По всей видимости этот молодой, энергичный американец верит в то, что смерть Моцарта окутана какой-то ужасной тайной. Знал ли старый Отто Мюллер что-нибудь о своем коллеге? Этот посредственный скрипач и пальцем не пошевелил, чтобы помочь Моцарту. А вот он, Лоренцо да Понте, сделал для него все.
Взгляд либреттиста оживился, и он начал свой рассказ.
В этот момент да Понте словно преобразился: несмотря на свой беззубый рот и следы, оставленные возрастом, венецианец выглядел почти красивым. А Дебора, хотя и чувствовала, что Джэсон задает вопросы, таящие опасность, и что да Понте не следует целиком доверять, решила послушать воспоминания либреттиста.
– Я попробую воскресить для вас Моцарта, – сказал поэт. – Я поклялся Моцарту, что смогу убедить императора поставить «Свадьбу Фигаро» на сцене придворного императорского театра, но, направляясь к его дому на Гроссе Шулерштрассе с законченным первым актом будущей оперы, я понимал, что композитор настроен недоверчиво. Наше знакомство состоялось совсем недавно, хотя я многие годы слышал о нем, поскольку он снискал себе славу во всей Европе как чудо-ребенок. А комедия Бомарше, которую мы взяли за основу, была запрещена императором в венских театрах по причине оскорбительных замечаний в адрес знати, и Моцарт сомневался, удастся ли мне избежать политических выпадов и одновременно создать эффектное либретто. Но сам я остался доволен первым актом. Меня мучил другой вопрос: сможет ли музыка Моцарта достойно передать всю живость и мастерство моего либретто?
Как и подобало положению придворного поэта, проживал я в лучшем районе Вены, в самом ее центре, в роскошной квартире на широком просторном Кольмаркт, по соседству с домом, где когда-то жил самый знаменитый поэт эпохи Метастазио, и поблизости от моего дорогого покровителя – императора и его любимого Бургтеатра. Моими соседями были Сальери и Глюк и многие другие известные венские музыканты.
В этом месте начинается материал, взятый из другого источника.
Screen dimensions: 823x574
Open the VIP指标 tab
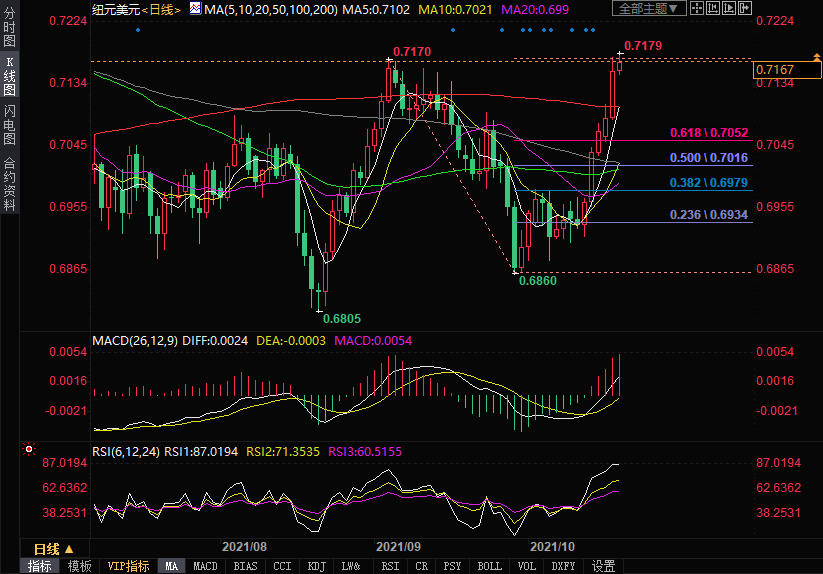click(x=129, y=566)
Но Моцарту нравилась его квартира на Гроссе Шулерштрассе, и поэтому я решил ее тоже похвалить. Дом стоял позади собора святого Стефана, самого знаменитого собора в империи, первым капельмейстером которого Моцарт надеялся когда-нибудь стать. Первое, что меня ужаснуло, был царящий на лестнице холод и почти полная темнота. Однако сам хозяин радушно приветствовал меня у двери.
Он извинился за крутые ступени, которых, как он пояснил, было ровно двадцать три. Я навсегда запомнил эту цифру; меня поразило, что ему хватало памяти на подобные пустяки. Он с гордостью сообщил: «На обед у нас гусиная печенка, отличное блюдо, синьор да Понте. Мы рады такому гостю». Он любил это варварское немецкое кушанье и, потчуя меня, не допускал мысли, что у меня иной вкус.
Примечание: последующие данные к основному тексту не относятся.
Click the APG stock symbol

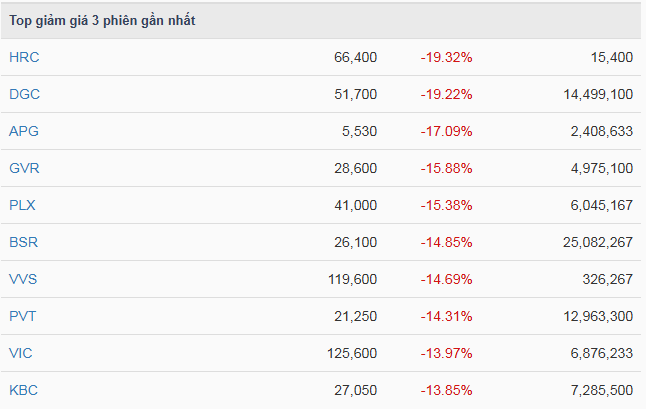pyautogui.click(x=24, y=131)
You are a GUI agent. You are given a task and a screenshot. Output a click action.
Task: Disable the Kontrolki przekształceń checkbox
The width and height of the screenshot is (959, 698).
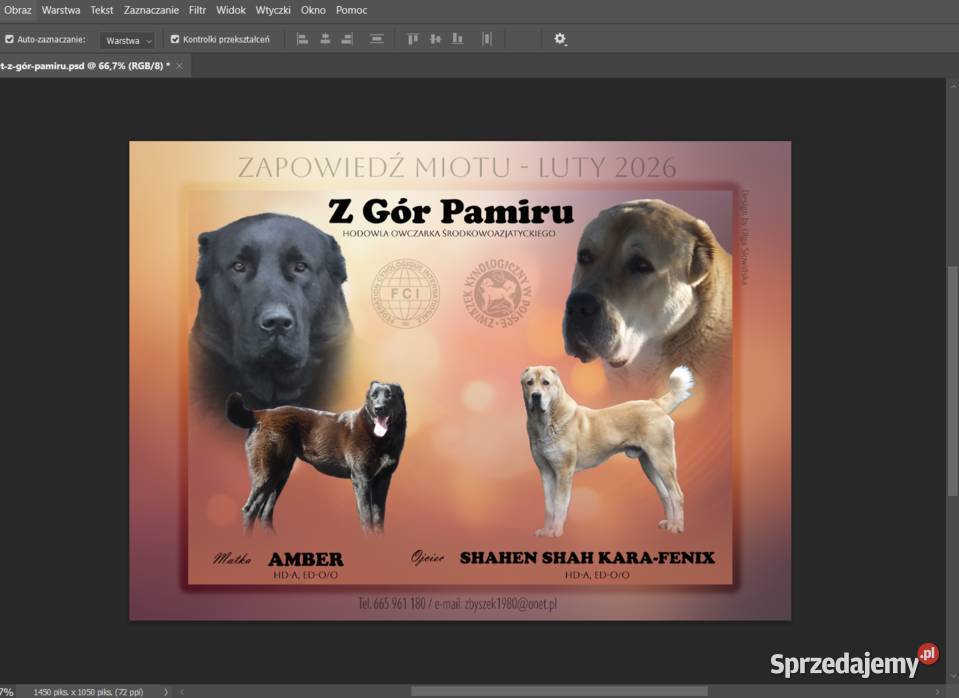pyautogui.click(x=175, y=40)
Стараясь быть вежливым, я кивнул в ответ, хотя это блюдо не могло идти ни в какое сравнение, к примеру, со здешней кухней. Удивительно, что только иной раз не приходит на память, но это был мой первый визит к нему, и мне было любопытно посмотреть, как он живет, чтобы решить, можно ли на него положиться, хотя я и верил в его талант создавать чудесные мелодии. Многие композиторы следуют всем законам гармонии, однако, редко кто вкладывает в музыку душу и сердце.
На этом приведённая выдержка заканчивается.